A warm word from a wolf warrior to Europe... Avoiding loners?

The third episode is the story of the wolf warrior.

First, let's talk about the trendy "group formation." Recently, there has been a surge in meetings that might be put to the test of common sense. Let's sort it out.

"There is the United States, there is no China."

From economics to military, it's a sentence that can run through these completely different gatherings together. And in the media commenting on the gathering, the phrase "to contain China" is not missing.

How does China feel about this? Could it be Putin's face? Were you worried about being a loner in the international community?

That's why Chinese Foreign Minister Qin Kang, who has been described as "wolf warrior diplomacy" and is well known for his harsh rhetoric to the United States, made an unusually gentle statement toward Europe, saying, "No matter how the situation develops, China regards the EU as an all-round strategic partner." Interpreted to mean "I will try to get along well even if there is a fight with the United States," the media titled it "Splitting the West." This is the explanation of the KB Securities team of Park so-hyun, who appeared at SBS Economic Freedom Salon.

"If Taiwan is what China cares about the most, Europe is what the U.S. cares about the most. It's part of that strategy. I would also have taken into account that it is difficult for Europe to completely exclude China when it comes to its economy. I think it's a strategic choice."

It is analyzed that this is the background that President Xi Jinping spoke harshly about the United States at the two meetings, but did not specifically speak bitterly about other countries, including Europe.

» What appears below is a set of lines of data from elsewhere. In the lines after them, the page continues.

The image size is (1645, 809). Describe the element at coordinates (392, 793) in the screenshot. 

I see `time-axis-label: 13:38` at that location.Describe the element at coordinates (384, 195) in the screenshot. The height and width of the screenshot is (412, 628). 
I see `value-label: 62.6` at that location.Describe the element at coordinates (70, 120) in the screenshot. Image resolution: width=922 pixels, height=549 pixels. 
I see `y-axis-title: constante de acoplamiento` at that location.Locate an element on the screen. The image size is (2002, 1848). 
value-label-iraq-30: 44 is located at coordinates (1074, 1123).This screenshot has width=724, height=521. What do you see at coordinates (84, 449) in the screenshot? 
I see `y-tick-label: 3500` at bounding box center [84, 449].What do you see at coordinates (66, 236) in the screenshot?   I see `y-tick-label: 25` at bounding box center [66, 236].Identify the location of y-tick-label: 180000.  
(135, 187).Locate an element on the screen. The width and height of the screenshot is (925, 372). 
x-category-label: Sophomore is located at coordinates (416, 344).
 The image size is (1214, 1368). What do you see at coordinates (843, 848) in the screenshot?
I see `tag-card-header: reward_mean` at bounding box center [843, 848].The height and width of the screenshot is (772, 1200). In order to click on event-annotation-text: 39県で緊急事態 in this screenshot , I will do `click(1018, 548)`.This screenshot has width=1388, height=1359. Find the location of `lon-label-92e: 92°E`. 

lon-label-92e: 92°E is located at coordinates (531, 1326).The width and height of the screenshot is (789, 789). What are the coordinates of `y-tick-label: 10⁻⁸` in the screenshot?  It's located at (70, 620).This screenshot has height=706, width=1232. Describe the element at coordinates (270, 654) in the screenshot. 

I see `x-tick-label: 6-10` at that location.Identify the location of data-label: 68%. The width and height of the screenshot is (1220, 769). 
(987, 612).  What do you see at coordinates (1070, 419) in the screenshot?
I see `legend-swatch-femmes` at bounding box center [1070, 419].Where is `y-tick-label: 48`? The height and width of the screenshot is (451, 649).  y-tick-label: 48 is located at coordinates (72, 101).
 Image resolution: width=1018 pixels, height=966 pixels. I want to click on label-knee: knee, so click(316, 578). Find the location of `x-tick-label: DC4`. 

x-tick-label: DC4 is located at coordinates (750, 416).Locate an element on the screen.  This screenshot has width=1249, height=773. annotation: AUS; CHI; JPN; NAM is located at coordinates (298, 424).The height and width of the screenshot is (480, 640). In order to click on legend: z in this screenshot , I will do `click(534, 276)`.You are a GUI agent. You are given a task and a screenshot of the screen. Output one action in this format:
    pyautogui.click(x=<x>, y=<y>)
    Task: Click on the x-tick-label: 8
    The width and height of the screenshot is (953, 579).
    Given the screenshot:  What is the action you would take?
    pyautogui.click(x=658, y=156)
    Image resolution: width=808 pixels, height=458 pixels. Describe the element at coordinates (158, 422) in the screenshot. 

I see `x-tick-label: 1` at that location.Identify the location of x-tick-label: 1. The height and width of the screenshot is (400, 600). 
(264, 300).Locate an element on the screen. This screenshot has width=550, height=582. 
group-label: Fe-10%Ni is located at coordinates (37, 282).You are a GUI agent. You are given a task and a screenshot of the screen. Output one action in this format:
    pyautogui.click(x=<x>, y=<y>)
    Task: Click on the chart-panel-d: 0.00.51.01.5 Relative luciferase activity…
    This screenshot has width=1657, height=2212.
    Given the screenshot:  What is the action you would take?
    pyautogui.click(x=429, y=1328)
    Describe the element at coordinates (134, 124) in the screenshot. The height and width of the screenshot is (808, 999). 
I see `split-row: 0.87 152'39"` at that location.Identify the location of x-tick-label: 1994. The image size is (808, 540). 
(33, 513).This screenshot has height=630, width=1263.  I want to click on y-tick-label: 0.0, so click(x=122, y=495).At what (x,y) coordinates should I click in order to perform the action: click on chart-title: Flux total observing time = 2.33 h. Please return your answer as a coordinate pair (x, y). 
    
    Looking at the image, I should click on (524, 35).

Appearing on SBS's Economic Freedom Salon, Professor Jeon Garim of Hoseo University said, "China is very uncomfortable with the situation in which the United States is uniting with other countries."

"On the issue of unity, China is very uncomfortable. That's one of the things I felt watching this war in Ukraine. I don't know that so many countries would come together in solidarity to help Ukraine. No matter how many people China gathers, it can't gather as much as the United States. That's the biggest problem facing China."

There cannot be two tigers on one mountain

Now let's go back to the beginning.

President Xi Jinping made a statement during the two sessions to the effect that "the Chinese economy has suffered because of the US blockade and repression." The reason this accusation has become a hot topic is that it was unusually aimed at "the United States" and it was made public.

According to the opinions of the experts who appeared at the SBS Economic Salon, 1) the economic policy direction of "consolidating the economy from the bottom line," 2) the semiconductor and energy sectors that guarantee national security, and 3) the foreign policy that separates the United States from other countries, China has begun to prepare for an open and full-scale "US-China conflict."